Energy and protein requirements in cancer are defined as 25-30kcal/kg/day and 1.0-1.5g/kg/day, respectively.14 Further consideration about timing of protein intake may need to be taken into account as evidence grows in this field. Depending on the individual’s dietary intake, meeting these increased nutritional requirements may require the use of prescribed ONS.

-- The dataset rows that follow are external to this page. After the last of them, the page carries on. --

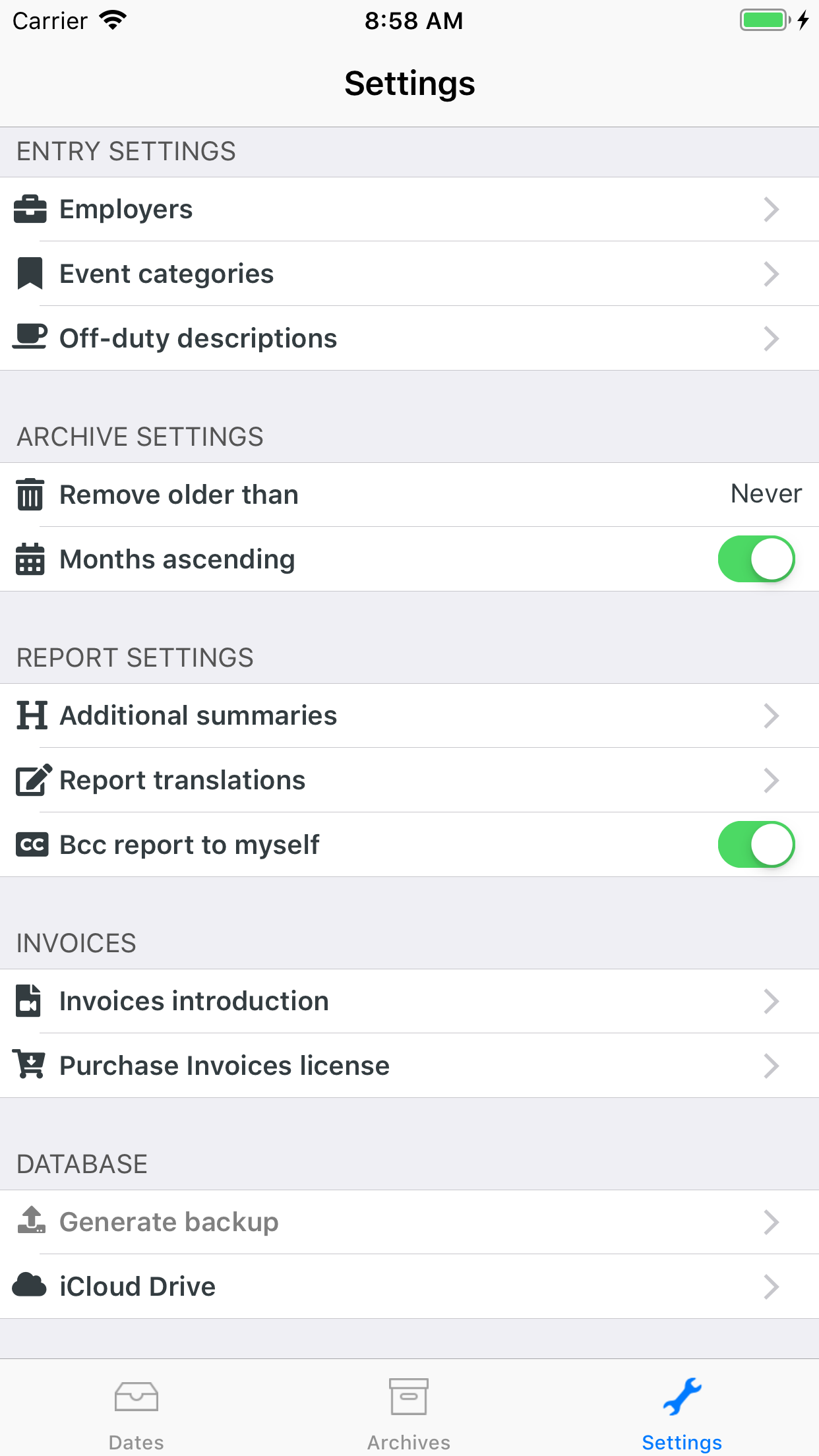Change the Remove older than Never value
Screen dimensions: 819x1456
pos(766,494)
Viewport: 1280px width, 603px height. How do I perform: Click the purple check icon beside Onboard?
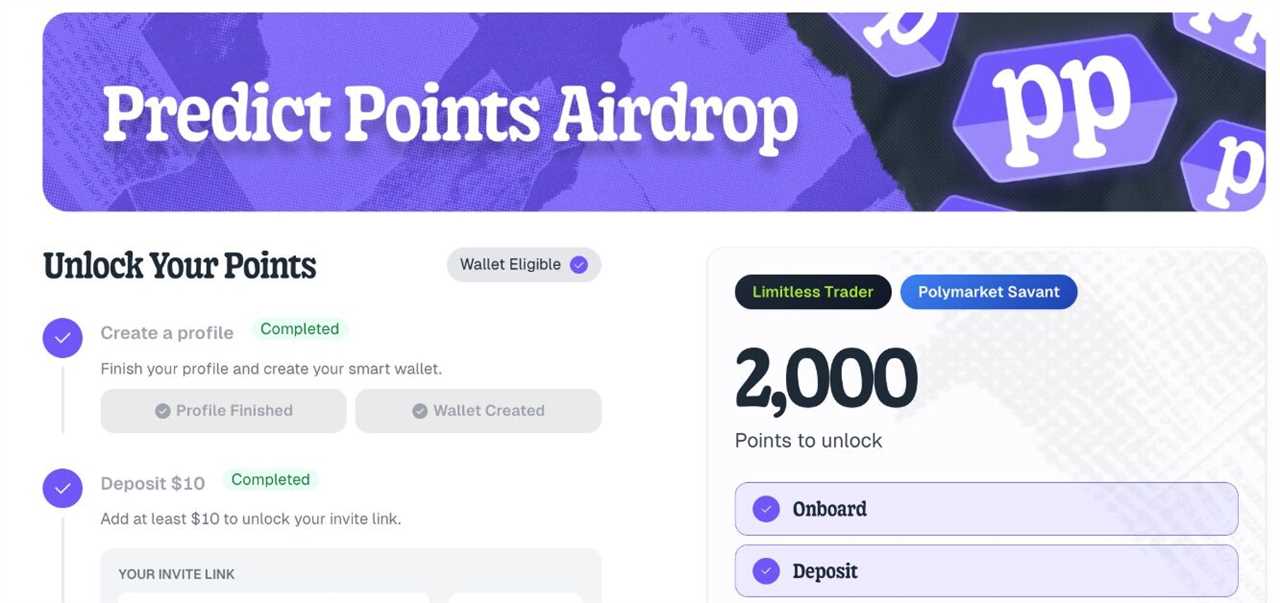(765, 508)
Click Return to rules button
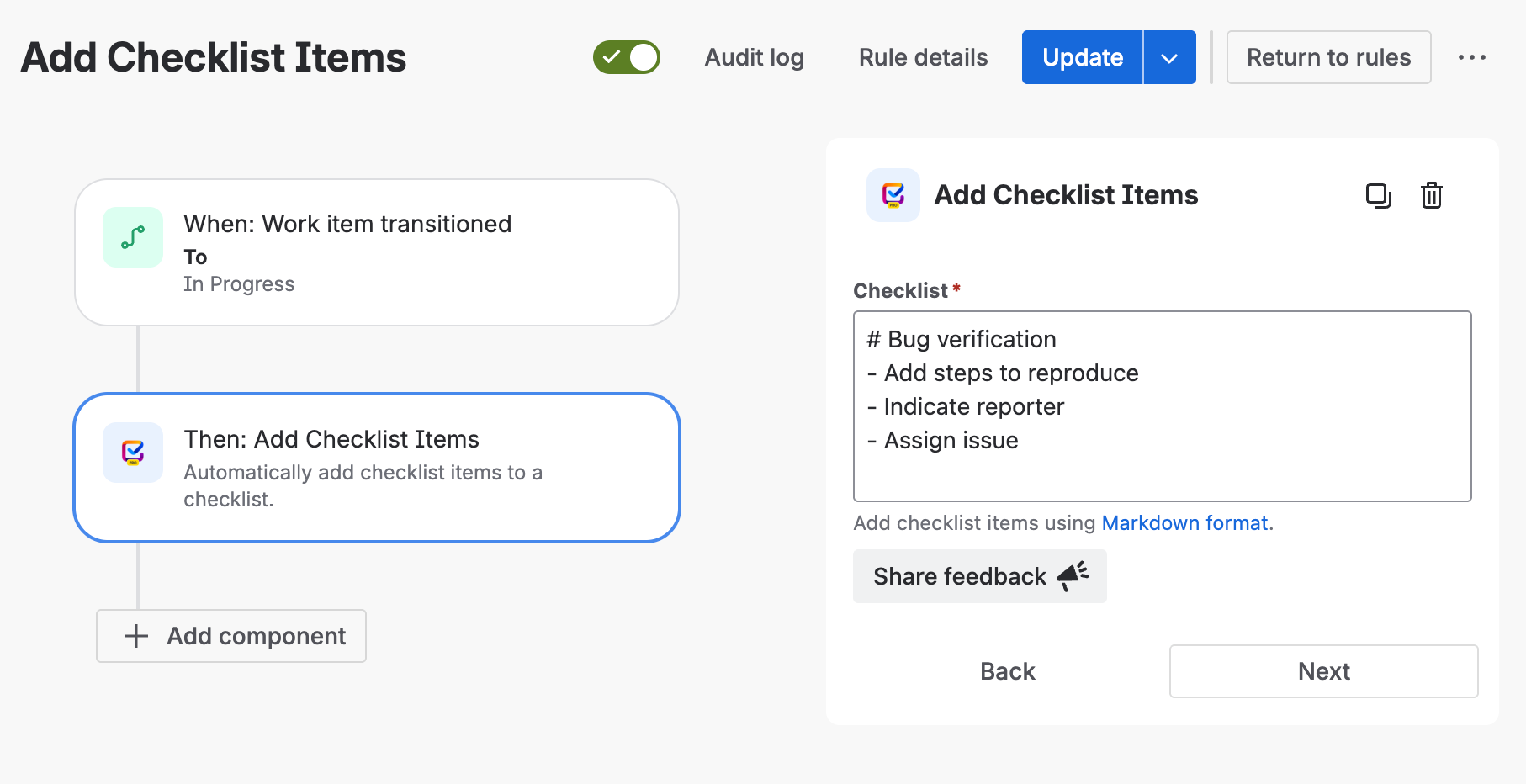The image size is (1526, 784). pos(1328,57)
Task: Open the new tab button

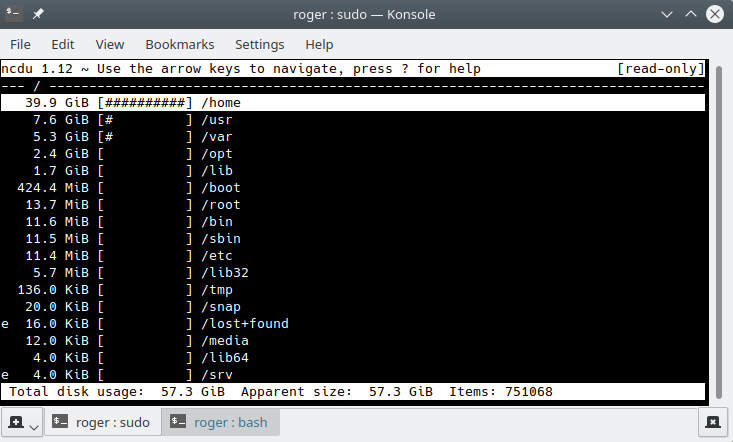Action: pyautogui.click(x=17, y=423)
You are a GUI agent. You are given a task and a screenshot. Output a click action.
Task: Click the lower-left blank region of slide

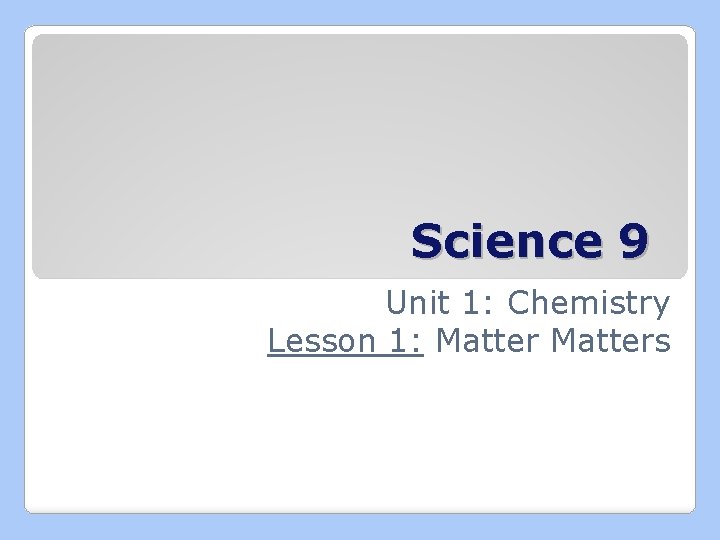120,450
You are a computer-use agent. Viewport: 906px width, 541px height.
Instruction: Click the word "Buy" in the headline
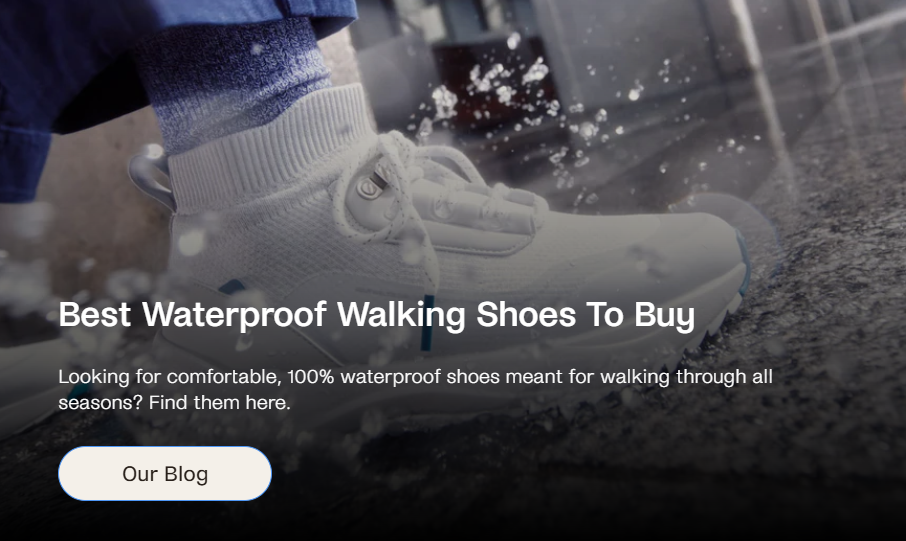[664, 316]
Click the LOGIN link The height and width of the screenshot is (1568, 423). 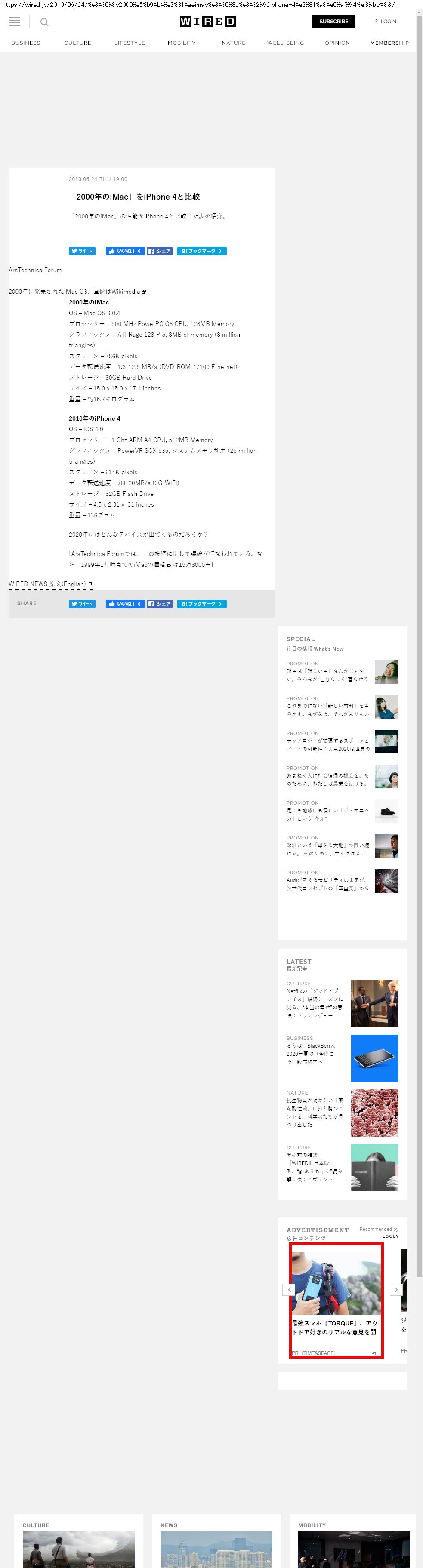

In addition to preventing malnutrition and correcting nutrition-identified problems, the nutrition component of a multimodal prehabilitation program should work in synergy with the exercise intervention to support optimal gains in mass, strength, physical fitness, and recovery.11
To evaluate the effectiveness of nutritional intervention, relevant outcomes/indicators need to be measured. The selection of appropriate outcomes/indicators is based on the nutrition diagnosis. For example, intake-related indicators include nutrient adequacy, changes in dietary patterns and compliance to prescribed supplements. Biochemical indicators may also be used alongside dietary intake data.11
ONS are commonly used to address malnutrition in those individuals screened as part of the prehabilitation process. Choice of ONS largely depends on the needs of the individual and the level of malnutrition risk. Patient acceptability and subsequent compliance of ONS should also feed into the decision making process of the dietitian. ONS acceptability and compliance can be categorised into 3 domains: contextual/environmental, personal and product related factors. Acceptability of supplements prepared freshly with milk versus ready-to-use ONS has been shown to have a higher preference in patients with cancer.16
Prehabilitation is part of a continuum in the rehabilitation pathway. It enables people with cancer to make the most of their lives by maximising the outcomes of their treatment whilst minimising the consequences of treatment including symptoms such as fatigue, breathlessness and lymphoedema. The need for prehabilitation, as part of the rehabilitation pathway, starts at the point of diagnosis helping patients prepare for treatment and discharge home.13
The costs of delivering prehabilitation per patient varies in each country, with the overall range in the region of £300–400 per patient in the UK. These costs support the screening, assessment and interventions which could be any combination of the following practitioners within the multidisciplinary team: anaesthesiologists, clinical psychologists, dietitians, exercise physiologists, fitness professionals, gastroenterologists, geriatricians, kinesiologists, nurses, occupational therapists, oncologists, physicians, physiotherapists, support workers and surgeons.17
In order to support the growing number of people living with cancer, effective prehabilitation and rehabilitation programmes can help to support improving outcomes. Providing either universal, targeted or specialist input as part of prehabilitation programmes has been shown to improve functional outcomes, improve health related quality of life and reduce length of stay and surgical complication rates. Dietitians can play an important role in multi-modal prehabilitation programmes.